## [Instruction]
Please write out every one of the entries below word for word, keeping each line unchanged.
****************************************
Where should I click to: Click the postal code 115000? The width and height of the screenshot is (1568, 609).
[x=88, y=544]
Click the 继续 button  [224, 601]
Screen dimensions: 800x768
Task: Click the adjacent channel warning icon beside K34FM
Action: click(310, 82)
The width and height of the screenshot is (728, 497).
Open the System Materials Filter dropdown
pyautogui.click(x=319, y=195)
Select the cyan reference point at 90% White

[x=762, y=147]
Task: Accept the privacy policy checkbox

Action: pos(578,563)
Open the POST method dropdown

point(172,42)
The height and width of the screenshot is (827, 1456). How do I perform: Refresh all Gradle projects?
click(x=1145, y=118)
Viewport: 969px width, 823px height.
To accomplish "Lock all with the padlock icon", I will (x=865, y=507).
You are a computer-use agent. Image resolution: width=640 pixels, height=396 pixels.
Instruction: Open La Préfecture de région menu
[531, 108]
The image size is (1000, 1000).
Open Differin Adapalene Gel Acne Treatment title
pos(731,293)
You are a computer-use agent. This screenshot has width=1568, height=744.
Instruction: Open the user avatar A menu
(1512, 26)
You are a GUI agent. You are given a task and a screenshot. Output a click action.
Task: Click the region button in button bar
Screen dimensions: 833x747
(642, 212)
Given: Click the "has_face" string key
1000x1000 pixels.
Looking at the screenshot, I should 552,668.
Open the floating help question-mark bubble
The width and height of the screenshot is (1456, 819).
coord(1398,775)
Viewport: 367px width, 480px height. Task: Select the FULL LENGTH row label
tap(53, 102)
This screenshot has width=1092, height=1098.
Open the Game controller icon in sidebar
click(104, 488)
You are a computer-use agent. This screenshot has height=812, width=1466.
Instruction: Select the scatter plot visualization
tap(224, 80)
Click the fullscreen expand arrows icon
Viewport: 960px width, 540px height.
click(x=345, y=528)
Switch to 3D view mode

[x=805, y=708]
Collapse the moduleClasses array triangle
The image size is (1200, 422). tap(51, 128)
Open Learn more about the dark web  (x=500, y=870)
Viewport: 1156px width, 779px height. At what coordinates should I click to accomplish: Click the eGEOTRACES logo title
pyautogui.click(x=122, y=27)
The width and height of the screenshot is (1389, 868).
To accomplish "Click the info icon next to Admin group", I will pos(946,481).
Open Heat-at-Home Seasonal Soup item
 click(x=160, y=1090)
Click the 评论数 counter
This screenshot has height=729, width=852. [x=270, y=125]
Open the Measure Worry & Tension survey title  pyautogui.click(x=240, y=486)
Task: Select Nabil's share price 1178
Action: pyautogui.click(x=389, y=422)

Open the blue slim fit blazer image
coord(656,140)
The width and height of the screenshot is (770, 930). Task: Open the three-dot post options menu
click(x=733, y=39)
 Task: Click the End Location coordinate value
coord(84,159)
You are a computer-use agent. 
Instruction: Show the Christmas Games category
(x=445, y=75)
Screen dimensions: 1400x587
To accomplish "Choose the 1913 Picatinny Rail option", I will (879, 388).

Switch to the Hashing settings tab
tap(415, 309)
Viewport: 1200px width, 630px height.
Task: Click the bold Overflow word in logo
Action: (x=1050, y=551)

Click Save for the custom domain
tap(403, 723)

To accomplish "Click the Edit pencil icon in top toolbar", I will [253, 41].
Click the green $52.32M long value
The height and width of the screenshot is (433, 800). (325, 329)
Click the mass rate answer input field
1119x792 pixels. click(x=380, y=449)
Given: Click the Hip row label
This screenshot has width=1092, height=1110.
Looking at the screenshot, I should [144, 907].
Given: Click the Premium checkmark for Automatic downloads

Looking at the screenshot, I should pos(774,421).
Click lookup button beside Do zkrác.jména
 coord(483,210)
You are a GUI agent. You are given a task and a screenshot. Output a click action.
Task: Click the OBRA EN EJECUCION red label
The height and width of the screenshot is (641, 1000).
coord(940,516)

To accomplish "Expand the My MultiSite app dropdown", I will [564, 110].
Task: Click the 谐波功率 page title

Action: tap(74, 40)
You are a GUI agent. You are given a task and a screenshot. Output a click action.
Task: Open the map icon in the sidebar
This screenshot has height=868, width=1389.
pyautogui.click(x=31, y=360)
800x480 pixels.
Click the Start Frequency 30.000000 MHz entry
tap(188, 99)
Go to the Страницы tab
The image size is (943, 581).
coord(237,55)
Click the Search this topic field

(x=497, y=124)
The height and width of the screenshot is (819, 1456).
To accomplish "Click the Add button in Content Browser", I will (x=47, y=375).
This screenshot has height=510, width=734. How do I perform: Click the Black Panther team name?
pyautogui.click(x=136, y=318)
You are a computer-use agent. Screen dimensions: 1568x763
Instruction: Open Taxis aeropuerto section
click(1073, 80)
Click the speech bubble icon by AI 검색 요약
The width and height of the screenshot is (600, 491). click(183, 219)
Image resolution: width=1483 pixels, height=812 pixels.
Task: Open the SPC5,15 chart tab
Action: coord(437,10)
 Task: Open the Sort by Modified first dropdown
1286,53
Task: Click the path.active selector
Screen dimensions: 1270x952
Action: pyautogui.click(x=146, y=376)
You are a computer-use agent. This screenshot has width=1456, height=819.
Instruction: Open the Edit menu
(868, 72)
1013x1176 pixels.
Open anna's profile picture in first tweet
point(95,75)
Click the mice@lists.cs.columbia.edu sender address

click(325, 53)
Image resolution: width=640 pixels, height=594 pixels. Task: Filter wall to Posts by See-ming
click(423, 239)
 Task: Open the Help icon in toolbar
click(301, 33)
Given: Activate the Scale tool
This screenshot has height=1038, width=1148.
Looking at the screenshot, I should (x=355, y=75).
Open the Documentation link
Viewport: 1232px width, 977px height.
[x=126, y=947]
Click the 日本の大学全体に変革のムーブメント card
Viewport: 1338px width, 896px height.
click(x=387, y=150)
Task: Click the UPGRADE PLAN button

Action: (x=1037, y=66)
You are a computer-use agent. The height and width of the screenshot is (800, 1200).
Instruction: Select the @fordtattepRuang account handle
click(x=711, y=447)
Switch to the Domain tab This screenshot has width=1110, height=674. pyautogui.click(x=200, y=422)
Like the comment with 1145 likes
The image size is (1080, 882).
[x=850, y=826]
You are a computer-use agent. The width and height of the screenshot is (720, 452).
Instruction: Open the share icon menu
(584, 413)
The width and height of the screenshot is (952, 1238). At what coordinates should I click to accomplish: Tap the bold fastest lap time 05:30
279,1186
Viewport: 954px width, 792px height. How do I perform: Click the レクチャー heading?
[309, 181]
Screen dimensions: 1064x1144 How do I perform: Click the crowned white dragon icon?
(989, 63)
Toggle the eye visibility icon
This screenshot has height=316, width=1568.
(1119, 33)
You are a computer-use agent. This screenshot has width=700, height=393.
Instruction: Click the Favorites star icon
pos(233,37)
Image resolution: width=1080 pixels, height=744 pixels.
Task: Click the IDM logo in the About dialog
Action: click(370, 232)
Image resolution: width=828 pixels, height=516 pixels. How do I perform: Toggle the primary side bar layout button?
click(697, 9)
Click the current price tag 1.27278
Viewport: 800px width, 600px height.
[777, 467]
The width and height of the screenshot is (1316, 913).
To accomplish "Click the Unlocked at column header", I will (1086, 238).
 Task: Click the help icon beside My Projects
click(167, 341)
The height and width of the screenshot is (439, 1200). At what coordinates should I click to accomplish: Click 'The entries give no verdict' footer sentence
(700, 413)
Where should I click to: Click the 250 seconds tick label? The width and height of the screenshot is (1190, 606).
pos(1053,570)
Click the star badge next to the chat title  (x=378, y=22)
****************************************
## [Response to this exercise]
Where should I click to: Click the postal code 115000? The width and height of the screenshot is (1568, 609).
[x=88, y=544]
Click the 继续 button  [224, 601]
Screen dimensions: 800x768
Task: Click the adjacent channel warning icon beside K34FM
Action: click(310, 82)
The width and height of the screenshot is (728, 497).
Open the System Materials Filter dropdown
pyautogui.click(x=319, y=195)
Select the cyan reference point at 90% White

[x=762, y=147]
Task: Accept the privacy policy checkbox

Action: pos(578,563)
Open the POST method dropdown

point(172,42)
The height and width of the screenshot is (827, 1456). How do I perform: Refresh all Gradle projects?
click(x=1145, y=118)
Viewport: 969px width, 823px height.
To accomplish "Lock all with the padlock icon", I will (x=865, y=507).
You are a computer-use agent. Image resolution: width=640 pixels, height=396 pixels.
Instruction: Open La Préfecture de région menu
[531, 108]
The image size is (1000, 1000).
Open Differin Adapalene Gel Acne Treatment title
pos(731,293)
You are a computer-use agent. This screenshot has width=1568, height=744.
Instruction: Open the user avatar A menu
(1512, 26)
You are a GUI agent. You are given a task and a screenshot. Output a click action.
Task: Click the region button in button bar
Screen dimensions: 833x747
(642, 212)
Given: Click the "has_face" string key
1000x1000 pixels.
Looking at the screenshot, I should 552,668.
Open the floating help question-mark bubble
The width and height of the screenshot is (1456, 819).
coord(1398,775)
Viewport: 367px width, 480px height. Task: Select the FULL LENGTH row label
tap(53, 102)
This screenshot has width=1092, height=1098.
Open the Game controller icon in sidebar
click(104, 488)
You are a computer-use agent. This screenshot has height=812, width=1466.
Instruction: Select the scatter plot visualization
tap(224, 80)
Click the fullscreen expand arrows icon
Viewport: 960px width, 540px height.
click(x=345, y=528)
Switch to 3D view mode

[x=805, y=708]
Collapse the moduleClasses array triangle
The image size is (1200, 422). tap(51, 128)
Open Learn more about the dark web  (x=500, y=870)
Viewport: 1156px width, 779px height. At what coordinates should I click to accomplish: Click the eGEOTRACES logo title
pyautogui.click(x=122, y=27)
The width and height of the screenshot is (1389, 868).
To accomplish "Click the info icon next to Admin group", I will pos(946,481).
Open Heat-at-Home Seasonal Soup item
 click(x=160, y=1090)
Click the 评论数 counter
This screenshot has height=729, width=852. [x=270, y=125]
Open the Measure Worry & Tension survey title  pyautogui.click(x=240, y=486)
Task: Select Nabil's share price 1178
Action: pyautogui.click(x=389, y=422)

Open the blue slim fit blazer image
coord(656,140)
The width and height of the screenshot is (770, 930). Task: Open the three-dot post options menu
click(x=733, y=39)
 Task: Click the End Location coordinate value
coord(84,159)
You are a computer-use agent. 
Instruction: Show the Christmas Games category
(x=445, y=75)
Screen dimensions: 1400x587
To accomplish "Choose the 1913 Picatinny Rail option", I will (879, 388).

Switch to the Hashing settings tab
tap(415, 309)
Viewport: 1200px width, 630px height.
Task: Click the bold Overflow word in logo
Action: (x=1050, y=551)

Click Save for the custom domain
tap(403, 723)

To accomplish "Click the Edit pencil icon in top toolbar", I will [253, 41].
Click the green $52.32M long value
The height and width of the screenshot is (433, 800). (325, 329)
Click the mass rate answer input field
1119x792 pixels. click(x=380, y=449)
Given: Click the Hip row label
This screenshot has width=1092, height=1110.
Looking at the screenshot, I should [144, 907].
Given: Click the Premium checkmark for Automatic downloads

Looking at the screenshot, I should pos(774,421).
Click lookup button beside Do zkrác.jména
 coord(483,210)
You are a GUI agent. You are given a task and a screenshot. Output a click action.
Task: Click the OBRA EN EJECUCION red label
The height and width of the screenshot is (641, 1000).
coord(940,516)

To accomplish "Expand the My MultiSite app dropdown", I will [564, 110].
Task: Click the 谐波功率 page title

Action: tap(74, 40)
You are a GUI agent. You are given a task and a screenshot. Output a click action.
Task: Open the map icon in the sidebar
This screenshot has height=868, width=1389.
pyautogui.click(x=31, y=360)
800x480 pixels.
Click the Start Frequency 30.000000 MHz entry
tap(188, 99)
Go to the Страницы tab
The image size is (943, 581).
coord(237,55)
Click the Search this topic field

(x=497, y=124)
The height and width of the screenshot is (819, 1456).
To accomplish "Click the Add button in Content Browser", I will (x=47, y=375).
This screenshot has height=510, width=734. How do I perform: Click the Black Panther team name?
pyautogui.click(x=136, y=318)
You are a computer-use agent. Screen dimensions: 1568x763
Instruction: Open Taxis aeropuerto section
click(1073, 80)
Click the speech bubble icon by AI 검색 요약
The width and height of the screenshot is (600, 491). click(183, 219)
Image resolution: width=1483 pixels, height=812 pixels.
Task: Open the SPC5,15 chart tab
Action: coord(437,10)
 Task: Open the Sort by Modified first dropdown
1286,53
Task: Click the path.active selector
Screen dimensions: 1270x952
Action: pyautogui.click(x=146, y=376)
You are a computer-use agent. This screenshot has width=1456, height=819.
Instruction: Open the Edit menu
(868, 72)
1013x1176 pixels.
Open anna's profile picture in first tweet
point(95,75)
Click the mice@lists.cs.columbia.edu sender address

click(325, 53)
Image resolution: width=640 pixels, height=594 pixels. Task: Filter wall to Posts by See-ming
click(423, 239)
 Task: Open the Help icon in toolbar
click(301, 33)
Given: Activate the Scale tool
This screenshot has height=1038, width=1148.
Looking at the screenshot, I should (x=355, y=75).
Open the Documentation link
Viewport: 1232px width, 977px height.
[x=126, y=947]
Click the 日本の大学全体に変革のムーブメント card
Viewport: 1338px width, 896px height.
click(x=387, y=150)
Task: Click the UPGRADE PLAN button

Action: (x=1037, y=66)
You are a computer-use agent. The height and width of the screenshot is (800, 1200).
Instruction: Select the @fordtattepRuang account handle
click(x=711, y=447)
Switch to the Domain tab This screenshot has width=1110, height=674. pyautogui.click(x=200, y=422)
Like the comment with 1145 likes
The image size is (1080, 882).
[x=850, y=826]
You are a computer-use agent. The width and height of the screenshot is (720, 452).
Instruction: Open the share icon menu
(584, 413)
The width and height of the screenshot is (952, 1238). At what coordinates should I click to accomplish: Tap the bold fastest lap time 05:30
279,1186
Viewport: 954px width, 792px height. How do I perform: Click the レクチャー heading?
[309, 181]
Screen dimensions: 1064x1144 How do I perform: Click the crowned white dragon icon?
(989, 63)
Toggle the eye visibility icon
This screenshot has height=316, width=1568.
(1119, 33)
You are a computer-use agent. This screenshot has width=700, height=393.
Instruction: Click the Favorites star icon
pos(233,37)
Image resolution: width=1080 pixels, height=744 pixels.
Task: Click the IDM logo in the About dialog
Action: click(370, 232)
Image resolution: width=828 pixels, height=516 pixels. How do I perform: Toggle the primary side bar layout button?
click(697, 9)
Click the current price tag 1.27278
Viewport: 800px width, 600px height.
[777, 467]
The width and height of the screenshot is (1316, 913).
To accomplish "Click the Unlocked at column header", I will (1086, 238).
 Task: Click the help icon beside My Projects
click(167, 341)
The height and width of the screenshot is (439, 1200). At what coordinates should I click to accomplish: Click 'The entries give no verdict' footer sentence
(700, 413)
Where should I click to: Click the 250 seconds tick label? The width and height of the screenshot is (1190, 606).
pos(1053,570)
Click the star badge next to the chat title  (x=378, y=22)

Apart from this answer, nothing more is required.